▶ _To be done_:
(a) Sum up the court judgment excerpt on the planning application in two sentences.
(b) Extend the court judgment excerpt on the planning application, picking up right after its final sentence.

▶ _Quoted passage_:
===

48.               Finally, I note that the Board pleaded as to the bicycle spaces error that it was not that the Board was required to refuse to deal with the application. The Board did not explicitly plead s.8(3)(a) of the 2016 Act but that did not prevent the Board's reliance on it - Eco Advocacy [59] as it pleaded the absence of the alleged requirement. And there would be little unfairness in permitting such reliance as BbTTG, for purposes of Ground 4 as to failure to mark the power line wayleave in yellow on the site location map, itself pleaded s.8(3)(a) for an alleged obligation on the Board to refuse to deal with the application. S.8(3)(a) of the 2016 Act appears, at least at first blush, to be permissive rather than mandatory: "The Board may decide to refuse to deal with any application" where the permission application, EIAR [60] or NIS [61] "is inadequate or incomplete ..." However, the point was not argued as to whether, and if so in what degree, s.8(3)(a) allows the Board a discretion to deal with an application despite its being inadequate or incomplete. And, in some statutory contexts "may" can mean "must". [62] I note also that in Balscadden [63] Humphreys J commented that a breach of the requirement to submit drawings in accordance with the regulations is not cured by some sort of implicit acceptance of the application by the Board as s. 8 "does not confer a jurisdiction to proceed despite breach of mandatory requirements, and even if it did that would have to be exercised expressly". And s.8 "is by no means a blanket setting-aside of mandatory statutory requirements at the discretion of the board ...". Accordingly, as I do not need to decide the issue, I prefer not to.

 

 

 

GROUND 3.2 [64] – APPLICATION FORM INACCURACY – VEHICULAR ENTRANCES

 

49.               Essentially, BbTTG says Ardstone's SHD Planning Application Form was misleading in describing only one vehicular access point to the Proposed Development from Stocking Avenue, via White Pines Dale, as three are in fact proposed. Thereby, it says public participation was undermined.

 

 

50.               The Board and Ardstone do not dispute the factual sequence pleaded by BbTTG. Rather, they dispute that it constitutes error in the Application Form and dispute the legal significance of those facts and dispute that public participation was undermined. It pleads that BbTTG made submissions on the issue of vehicular access and that the Board considered them. So BbTTG was not prejudiced by any error. The error does not warrant certiorari.

 

 

51.               In my view, this ground is easily dismissed for want of any factual basis. The dispute is best understood by reference to the figure below.

===

▶ _Given material_:
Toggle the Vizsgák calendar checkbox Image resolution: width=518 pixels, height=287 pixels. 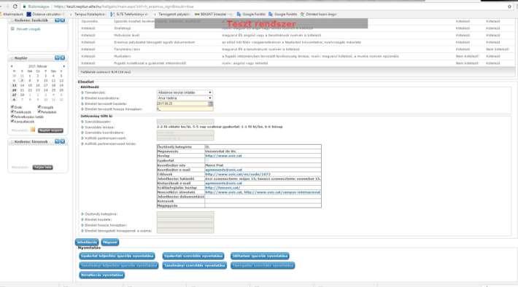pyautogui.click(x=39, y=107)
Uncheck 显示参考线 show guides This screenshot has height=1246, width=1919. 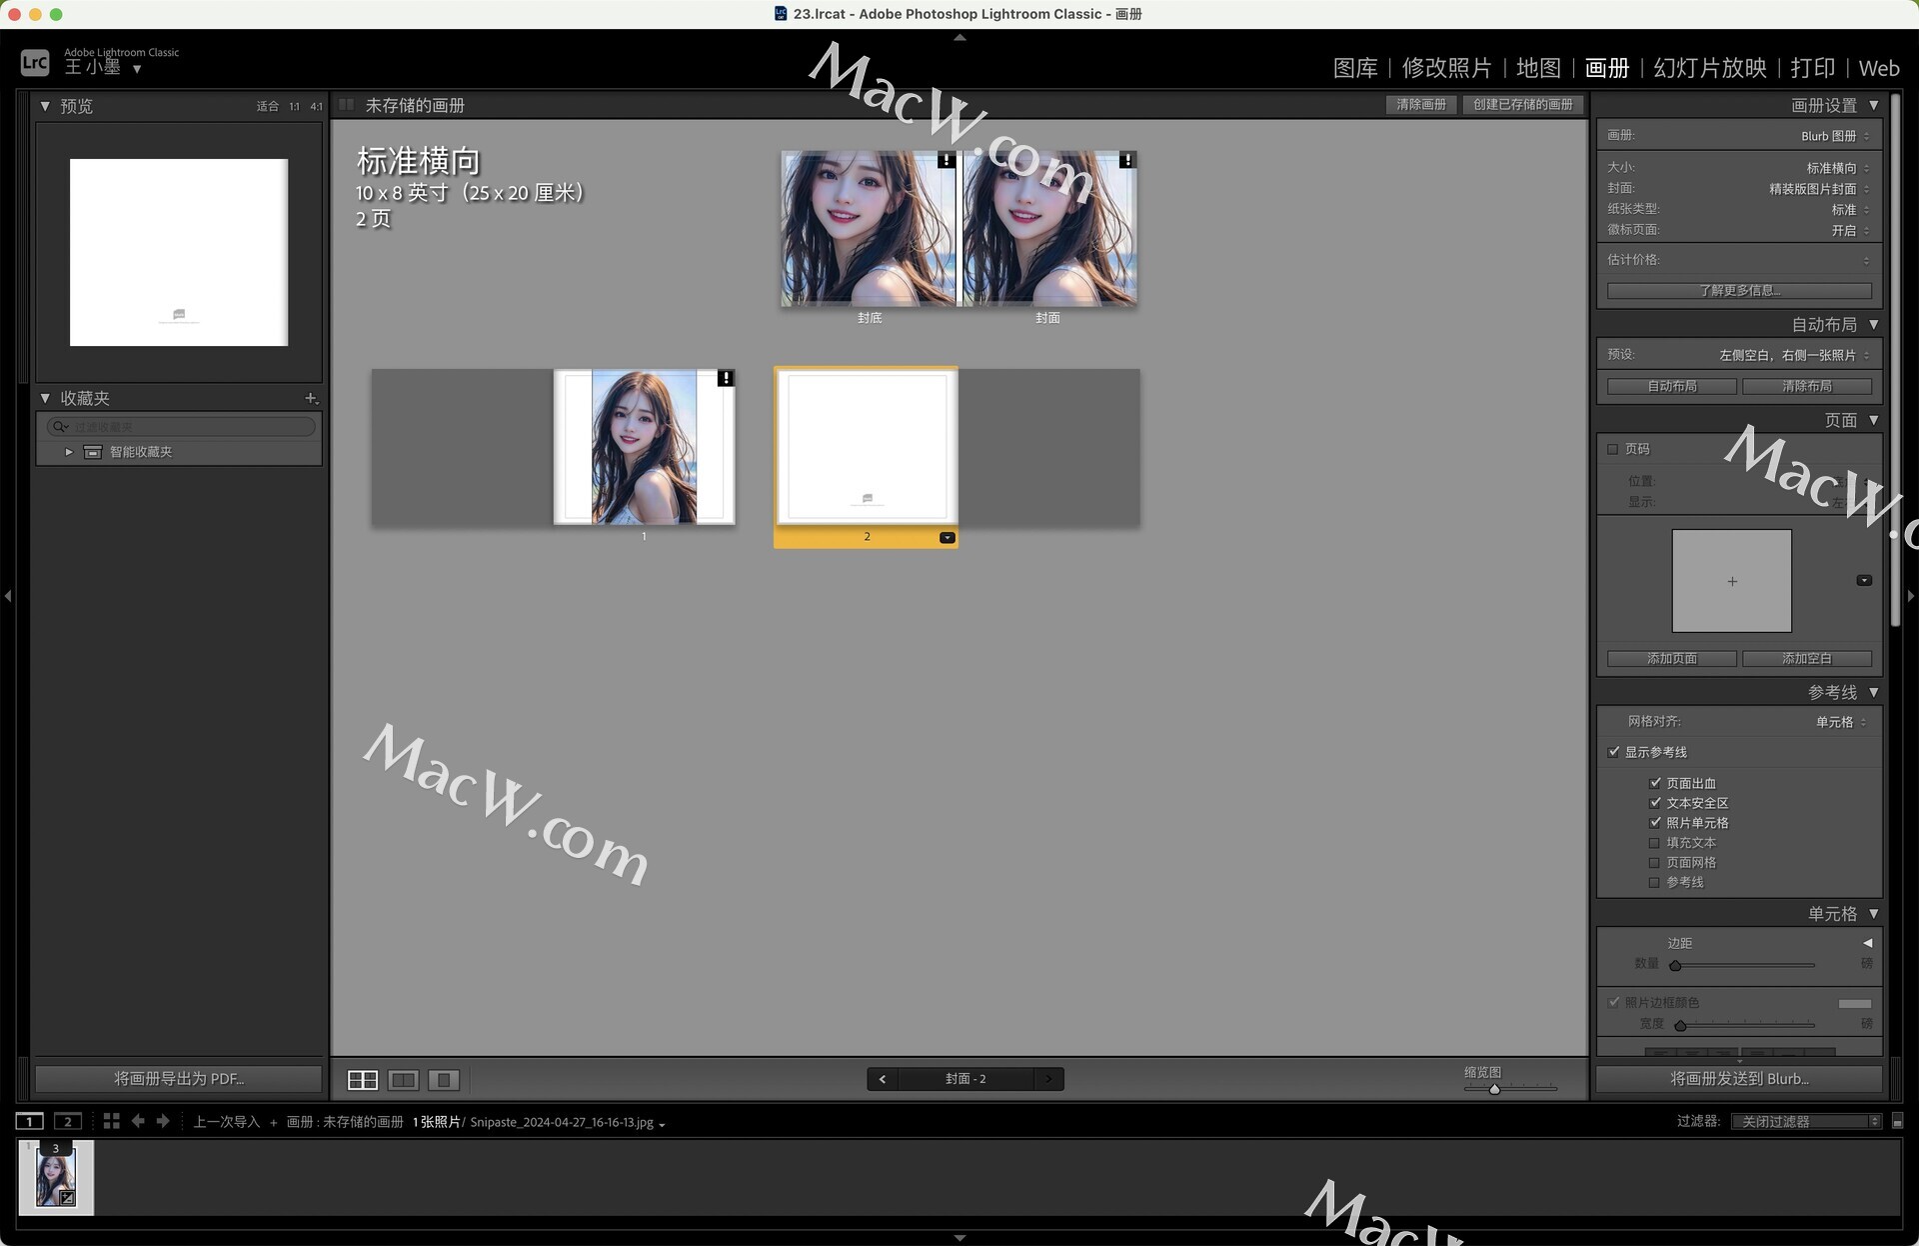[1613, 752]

===

▶ _Answers provided_:
(a) The judge says the Board could rely on s.8(3)(a) of the 2016 Act on the bicycle spaces error even though it did not plead it explicitly, but declines to decide whether that provision is permissive or mandatory because the issue does not need deciding. On Ground 3.2, BbTTG argues that Ardstone's application form was misleading in describing one vehicular access point when three are proposed, and the judge says this ground is easily dismissed for want of any factual basis.

(b)
52.               The Site Notice states that "the main vehicular access to the scheme will be from Stocking Avenue, via White Pines Dale". On XJS [65] principles of interpretation as if by the intelligent, informed layperson that is, simply, correct. BbTTG's fallacy is to read the words "the main" as implying a single access point whereas, properly read, it simply refers generally to the means of access. That is, as stated, from Stocking Avenue, via White Pines Dale. One might suggest, I think harshly, that the description is incomplete in that it will provide three access points - but that does not render it incorrect as far as it goes. It must be remembered that the Site Notice is intended to provide a relatively brief but informative description of the Proposed Development.

 

 

Figure 1 - Extract From Ardstone's Site Plan

 

ˇ         Stocking Avenue runs east/west along the northern boundary of the Site.

ˇ         To access the site from Stocking Avenue one will turn south at the roundabout in the top left corner of the figure and travel (off the edge of the figure) via White Pines Park (part of White Pines South) turning left into White Pines Dale (also part of White Pines South) via which one travels north-east to the first vehicular access to the Proposed Development and then east/south-east to the other two - again via White Pines Dale.

ˇ         I reject BbTTG's submission that the plan is deficient in that the vehicular access points are not marked as such. I have highlighted the names "Stocking Avenue" and "White Pines Dale" and circled the three vehicular access points to the Proposed Development in red. However, even without my added markings the Site Plan is perfectly clear as to the means and location of the intended vehicular access to the Proposed Development.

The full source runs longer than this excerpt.